“Rosa a pintitas”, Amèlie Callot y Geneviève Godbout.


De este álbum nos enamoraron sus bellísimas ilustraciones, su cuidado formato en tapa dura, su delicada historia de amor, sus paisajes y el bucólico pueblo donde viven los protagonistas. Adèle es la dueña de un pequeño café donde se celebran gran variedad de citas culturales y gastronómicas. Es muy feliz pero tiene una pequeña manía, y es que odia los días de lluvia. Entonces es capaz de meterse en cama y no hacer nada hasta que la lluvia escampe. Pero esto cambiará gracias a unos misteriosos objetos que irán apareciendo en su café…

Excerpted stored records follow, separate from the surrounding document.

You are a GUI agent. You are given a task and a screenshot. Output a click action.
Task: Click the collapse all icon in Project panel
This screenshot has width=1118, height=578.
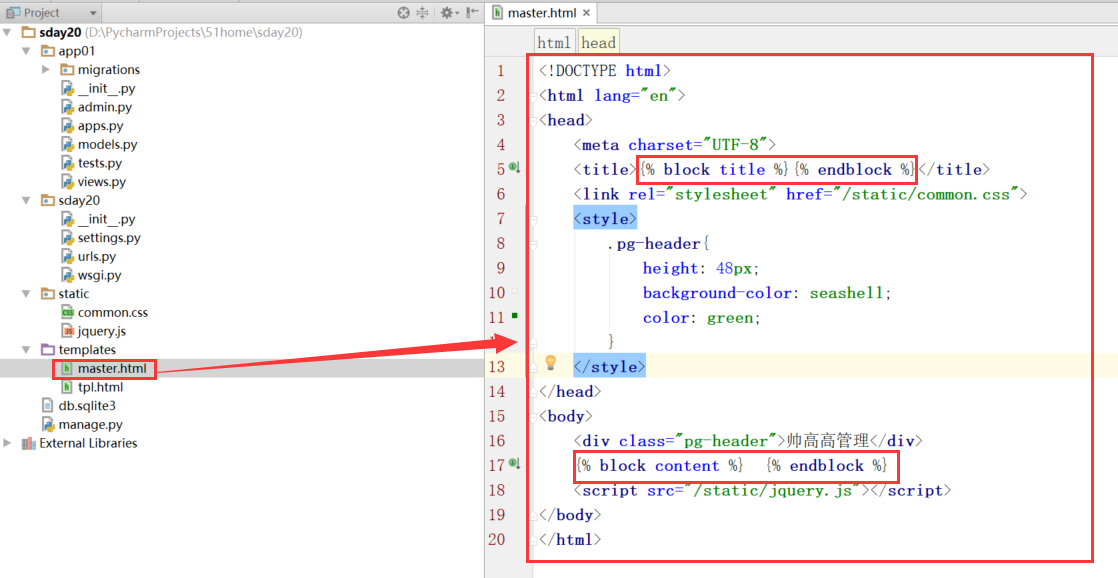click(x=422, y=13)
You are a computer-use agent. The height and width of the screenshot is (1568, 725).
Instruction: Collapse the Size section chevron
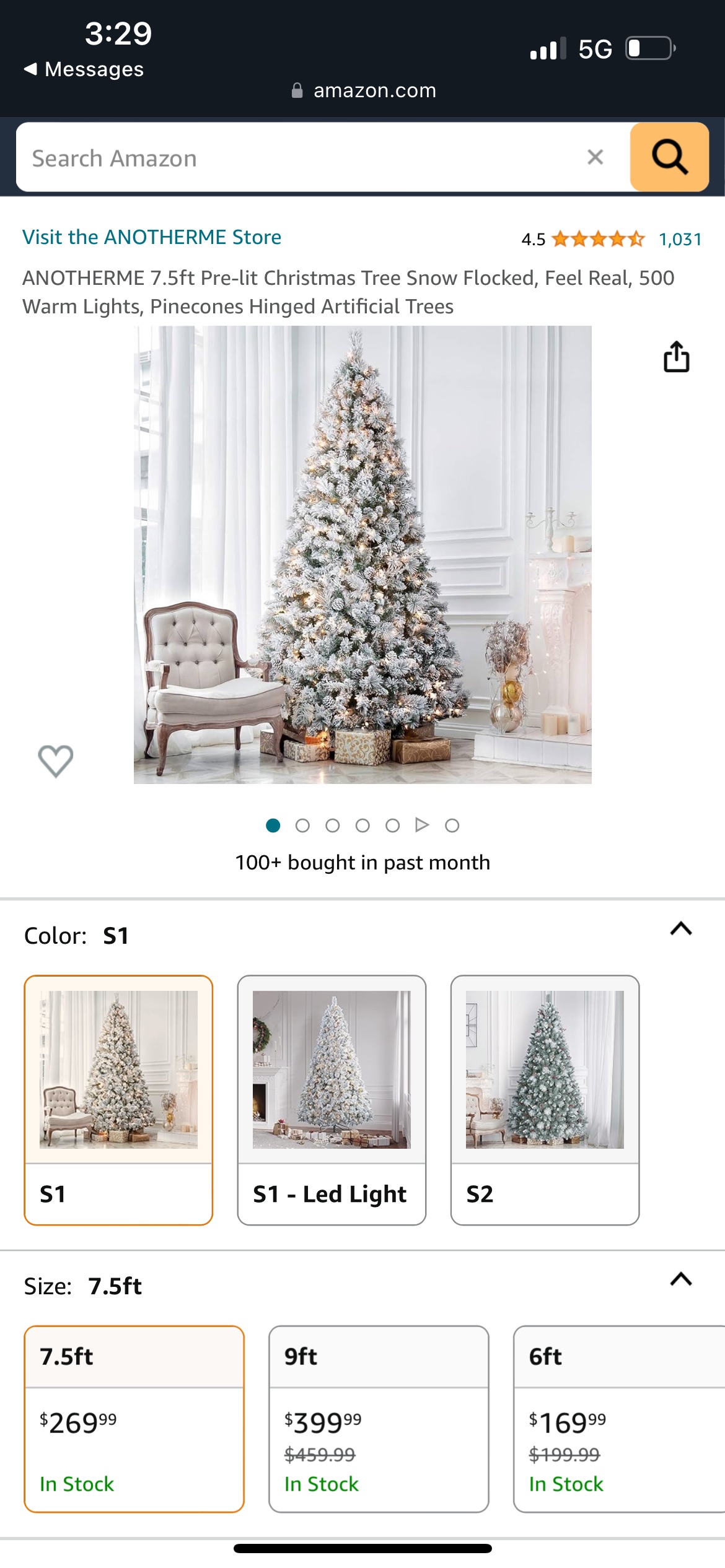pos(681,1279)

Debo reconocer que la primera vez que vi el libro me pareció el típico muy bello físicamente hablando pero con una historia ñoña e insulsa. Sin embargo acabé rendida a sus encantos y ha terminado en mi (que no de mi hija) minúscula estantería de “libros infantiles favoritos” (la real, no la imaginaria), que ahora que encontró su sitio en casa no parará de medrar.

Anuncios

“Yo te curaré, dijo el pequeño oso”, Janosch.


Ya trajimos a Janosch al blog con “¡Qué bonito es Panamá!” y aquí tenemos de nuevo a la peculiar pareja Tigre y Oso. En esta ocasión, el pequeño Tigre empieza a encontrarse mal y Oso le cuida y le ayuda con mucha paciencia y amor. Todos sus amigos se vuelcan con ellos y finalmente le llevarán al hospital, donde un médico muy agradable conseguirá curarle.

Como todos los libros de Janosch que conozco, está impregnado de un humor surrealista que nos ha divertido mucho, como cuando Tigre empeora por causas absurdas para luego sentirse mejor. Muy recomendable para hacer que los niños pierdan el miedo a los médicos y a los hospitales. Y algunos mayores también.

“¿Qué será de ti?”, Aleksandra y Daniel Mizielinscy.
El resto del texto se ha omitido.